ENTRIES
◇ ◇ ◇ ◇

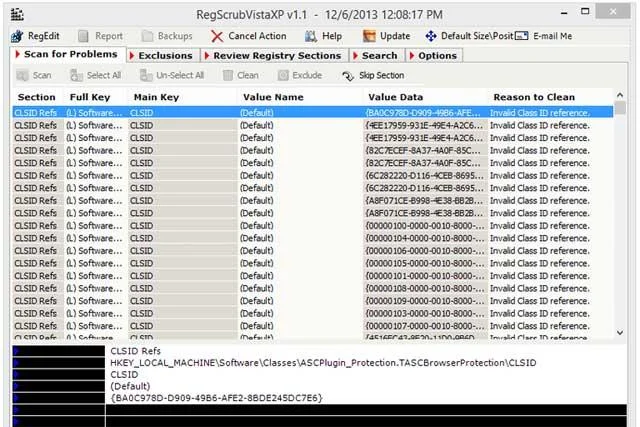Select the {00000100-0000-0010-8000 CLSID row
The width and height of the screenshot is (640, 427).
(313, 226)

◇ ◇ ◇ ◇

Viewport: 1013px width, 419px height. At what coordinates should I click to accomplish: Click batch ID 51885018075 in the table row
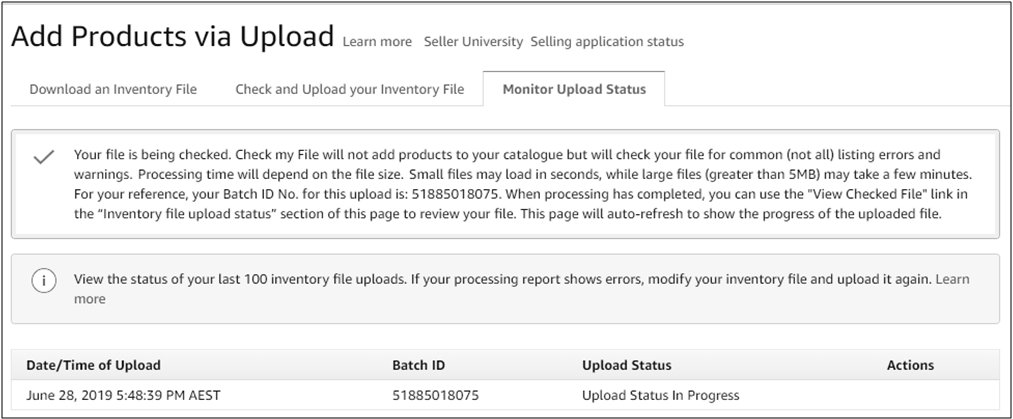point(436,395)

◇ ◇ ◇ ◇

Please rewrite the listing between the lines holding "Viewport: 1013px width, 419px" and "point(436,395)", inclusive, leaving all text unchanged except that each answer coordinate is scaled by 1.05 and rounded to the nearest whole number, with halves rounded up. Return only those lines and omit the pictures.

OUTPUT OF THE TASK
Viewport: 1013px width, 419px height. At what coordinates should I click to accomplish: Click batch ID 51885018075 in the table row
point(458,415)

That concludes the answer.